The SEC's recent clawback action against Maynard Jenkins, the former CEO of auto supplier CSK Auto Corporation, has gotten more commentary than just about any other recent enforcement proceeding I can think of. The SEC is seeking reimbursement of $4 million in Jenkins' bonuses and profits from his stock sales during years when CSK's financial results were inflated by accounting fraud. What's getting all the attention? The SEC has not charged Jenkins individually with any wrongdoing. 
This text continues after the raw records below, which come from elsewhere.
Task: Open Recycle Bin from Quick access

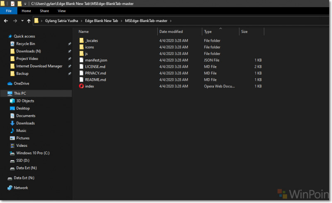Action: point(25,44)
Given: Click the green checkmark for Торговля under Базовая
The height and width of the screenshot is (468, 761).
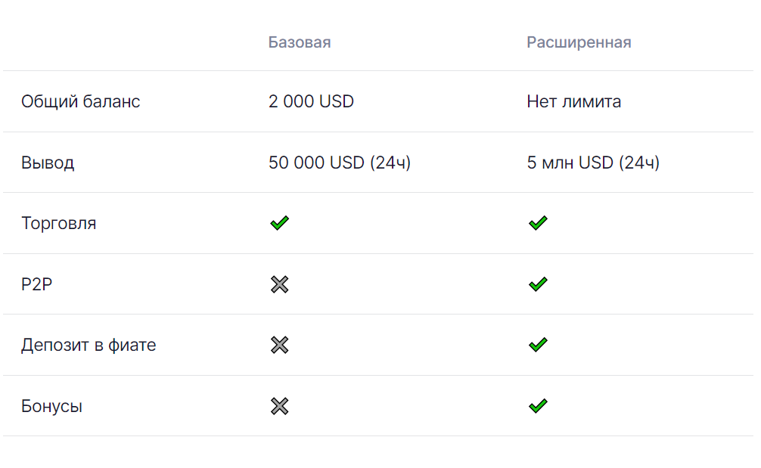Looking at the screenshot, I should (280, 223).
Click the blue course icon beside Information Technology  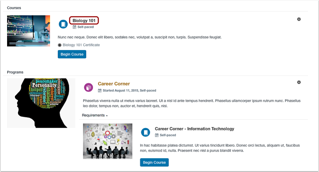click(x=145, y=132)
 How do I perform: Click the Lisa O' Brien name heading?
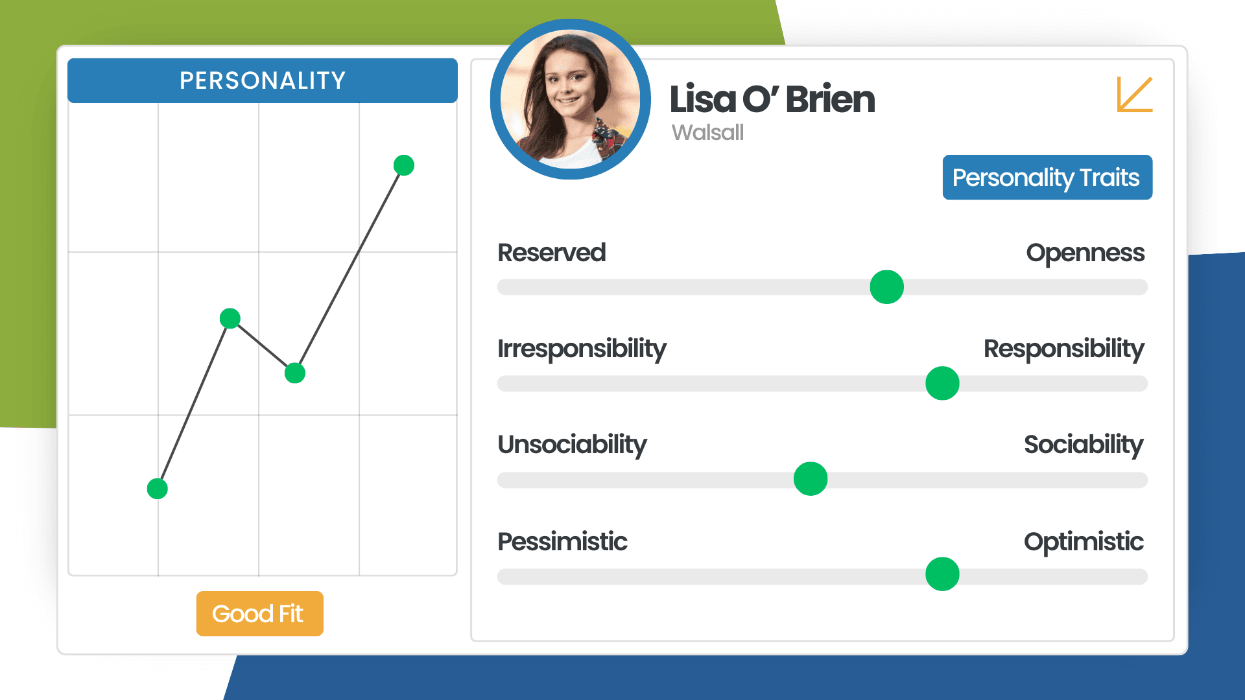[772, 99]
The SEC is seeking the clawback under Section 304(a) of the Sarbanes-Oxley Act of 2002, which allows recovery of incentive compensation following a financial restatement "as a result of misconduct." Section 304 doesn't specify that the misconduct be tied directly to the individual from whom the recovery is sought. However, the SEC, in its press release announcing the action, reported:

It is the first action seeking reimbursement under the SOX 'clawback' provision . . . from an individual who is not alleged to have otherwise violated the securities laws. . . . . 'Jenkins was captain of the ship and profited during the time that CSK was misleading investors about the company's financial health,' said Rosalind R. Tyson, Director of the SEC's Los Angeles Regional Office. 'The law requires Jenkins to return those proceeds to CSK.'

Much of the negative commentary accuses the SEC of overreaching, in a situation where it could not state an accounting fraud case directly against Jenkins. However, this case is an extreme one - Jenkins collected $4 million in bonuses and stock profits at a time when the company was committing massive accounting fraud. The COO, CFO, controller and another responsible officer were all indicted, and the latter two individuals have already pled guilty. Even if the SEC couldn't make a direct case against Jenkins for the fraud, this is the perfect test case for the extension of a Section 304 clawback beyond the responsible individuals to the "captain of the ship".

Regardless of the result in the case, the SEC has sent another signal that it is "loaded for bear" - as we reported in this post, the agency has a beefed-up enforcement staff and new energy. Regardless of the result in the Jenkins "no fault clawback" case, the SEC will be putting more heat on executives in the coming months.